TNW: What is one leadership lesson you learned the hard way, but wish someone had told you at the beginning?

CC: To always have confidence in myself and in my strength, regardless of any real or imagined emotional barriers that I faced.

Although my business keeps growing, confidence as a woman business owner in a male dominant industry is still an issue since becoming a sole owner in 2003.

Recently in discussions with my women business group, several members mentioned they need to gain more confidence in growing business, including women who have 10 million or more revenue in business, and who have received business awards. These women are obviously successful but, still admitted to having confidence issues. .

The real lesson I learned over time is I do have the personal strength and ability to lead more effectively. The confidence comes from seeing the results of my work and how successful Kilop has become. And be aware of working through any of the emotional berries.

TNW: As someone whose company bridges Asia and the US, what could the two cultures learn from each other in the way they do business?

CC: Asians tend to see business more like crafting art work; focusing on partnership harmony and smoothness. Thus, trust and relationship are key elements to start a business relationship.

The American ways are more like scientific work, with precision and efficiency the focus. Thus, legal agreement or documentation is normal procedure to start a business.

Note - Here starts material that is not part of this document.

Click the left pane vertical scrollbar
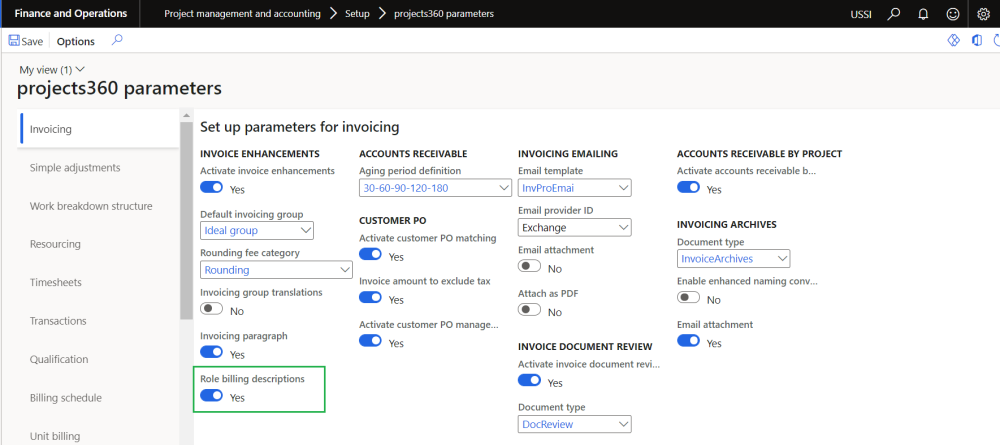This screenshot has width=1000, height=445. (185, 220)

Doing 25 years of business in between two cultures, I have seen both our Asian suppliers and US customers adopting and blending each other’s culture gradually and beautifully through our services.

TNW: How has Dell or the Dell Women’s Entrepreneur Network enabled you to grow your business? What do you see as the benefits of all-women networks such as DWEN? 

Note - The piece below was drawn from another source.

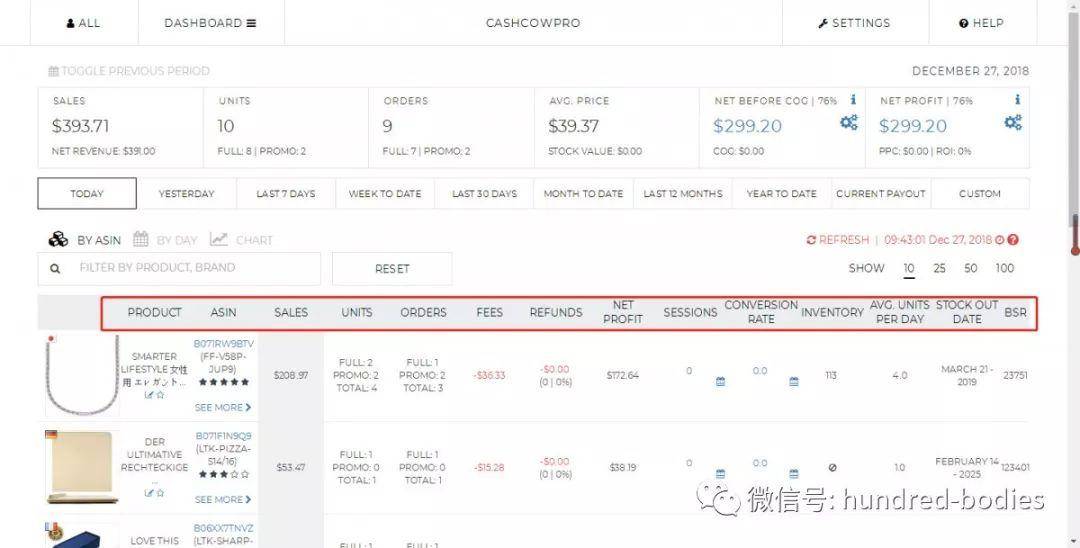Click calendar icon in Sessions column first row

tap(720, 381)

CC: From DWEN conferences, meeting with women from different countries, and of various ages involved in various and notable businesses, has really inspired me to keep moving forward with my vision of utilizing people’s strength, to work productively together, and to grow my business to serve more people.

I see the benefits of all-women networks through gaining more of unconditional support and bonding that help them stand firm and tall in the “Red Ocean” business environment and at the same time creating their own “Blue Ocean” environment where ever they are.

TNW: Is there anything we haven’t asked you, but you would like to share with our community?

CC: When purchasing assets for your business, consider quality as a priority over saving money.

One of our experiences involved computers. Before we changed all our office computers to Dell computers, we have different kinds of computers, some on different platforms, and some on barely compatible operating systems. All this caused significant operational delays through downtime and expense. The money we tried to save was not justified to the time and energy we wasted.

The Dell Women’s Entrepreneur Network (DWEN)celebrates the wonderful accomplishments of women in business, whilst looking forward at how we can progress and learn from each other. Natural networkers and relationship builders, women have innate flair for entrepreneurship. With DWEN, Dell is helping women in business to expand their networks while offering technology capabilities designed to help them innovate and grow their businesses.

In late 2011 and early 2012, The NextWomen partnered with DWEN to bring you a series of 40 interviews with the world's most influential female founders, investors and decision makers: The NextWomen DWEN Interview Series. We're very excited to relaunch the series in 2013 with a further five fantastic interviews.